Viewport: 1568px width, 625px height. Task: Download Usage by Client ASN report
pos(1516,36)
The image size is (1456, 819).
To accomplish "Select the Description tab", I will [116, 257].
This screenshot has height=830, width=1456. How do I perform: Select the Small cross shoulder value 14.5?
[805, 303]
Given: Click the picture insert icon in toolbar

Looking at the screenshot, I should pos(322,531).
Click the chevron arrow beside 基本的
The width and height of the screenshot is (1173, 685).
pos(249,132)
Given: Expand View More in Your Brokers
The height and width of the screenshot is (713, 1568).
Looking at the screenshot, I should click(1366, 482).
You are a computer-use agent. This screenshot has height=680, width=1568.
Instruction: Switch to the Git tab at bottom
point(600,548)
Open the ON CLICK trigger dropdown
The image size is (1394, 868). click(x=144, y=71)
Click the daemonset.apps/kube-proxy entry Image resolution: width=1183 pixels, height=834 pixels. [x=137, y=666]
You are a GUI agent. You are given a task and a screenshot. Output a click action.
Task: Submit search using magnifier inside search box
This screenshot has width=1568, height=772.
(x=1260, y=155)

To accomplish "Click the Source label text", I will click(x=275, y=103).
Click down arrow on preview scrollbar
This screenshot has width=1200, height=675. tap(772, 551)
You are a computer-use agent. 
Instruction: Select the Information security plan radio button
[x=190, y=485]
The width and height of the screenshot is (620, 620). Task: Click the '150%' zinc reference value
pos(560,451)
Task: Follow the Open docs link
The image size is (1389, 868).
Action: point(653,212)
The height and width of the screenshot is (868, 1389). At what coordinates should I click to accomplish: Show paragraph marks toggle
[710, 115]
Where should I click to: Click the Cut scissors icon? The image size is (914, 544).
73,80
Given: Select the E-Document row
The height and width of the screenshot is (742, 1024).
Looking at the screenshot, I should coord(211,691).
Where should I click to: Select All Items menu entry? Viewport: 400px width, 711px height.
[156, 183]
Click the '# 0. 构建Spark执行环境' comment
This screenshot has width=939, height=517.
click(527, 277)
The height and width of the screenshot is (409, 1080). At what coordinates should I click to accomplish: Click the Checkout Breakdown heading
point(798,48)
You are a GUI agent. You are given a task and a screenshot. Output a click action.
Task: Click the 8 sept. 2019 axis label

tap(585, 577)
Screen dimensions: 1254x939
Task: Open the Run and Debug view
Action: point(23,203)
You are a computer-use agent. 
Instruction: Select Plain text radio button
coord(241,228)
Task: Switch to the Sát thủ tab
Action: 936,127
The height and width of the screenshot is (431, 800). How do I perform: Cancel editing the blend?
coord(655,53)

——

WORK REQUIRED.
An exact repetition of the material above is required, from its first line through the line holding "Given: Select the E-Document row", with nothing added.

EXERCISE RESULT.
Viewport: 1568px width, 625px height. Task: Download Usage by Client ASN report
pos(1516,36)
The image size is (1456, 819).
To accomplish "Select the Description tab", I will [116, 257].
This screenshot has height=830, width=1456. How do I perform: Select the Small cross shoulder value 14.5?
[805, 303]
Given: Click the picture insert icon in toolbar

Looking at the screenshot, I should pos(322,531).
Click the chevron arrow beside 基本的
The width and height of the screenshot is (1173, 685).
pos(249,132)
Given: Expand View More in Your Brokers
The height and width of the screenshot is (713, 1568).
Looking at the screenshot, I should click(1366, 482).
You are a computer-use agent. This screenshot has height=680, width=1568.
Instruction: Switch to the Git tab at bottom
point(600,548)
Open the ON CLICK trigger dropdown
The image size is (1394, 868). click(x=144, y=71)
Click the daemonset.apps/kube-proxy entry Image resolution: width=1183 pixels, height=834 pixels. [x=137, y=666]
You are a GUI agent. You are given a task and a screenshot. Output a click action.
Task: Submit search using magnifier inside search box
This screenshot has width=1568, height=772.
(x=1260, y=155)

To accomplish "Click the Source label text", I will click(x=275, y=103).
Click down arrow on preview scrollbar
This screenshot has width=1200, height=675. tap(772, 551)
You are a computer-use agent. 
Instruction: Select the Information security plan radio button
[x=190, y=485]
The width and height of the screenshot is (620, 620). Task: Click the '150%' zinc reference value
pos(560,451)
Task: Follow the Open docs link
The image size is (1389, 868).
Action: point(653,212)
The height and width of the screenshot is (868, 1389). At what coordinates should I click to accomplish: Show paragraph marks toggle
[710, 115]
Where should I click to: Click the Cut scissors icon? The image size is (914, 544).
73,80
Given: Select the E-Document row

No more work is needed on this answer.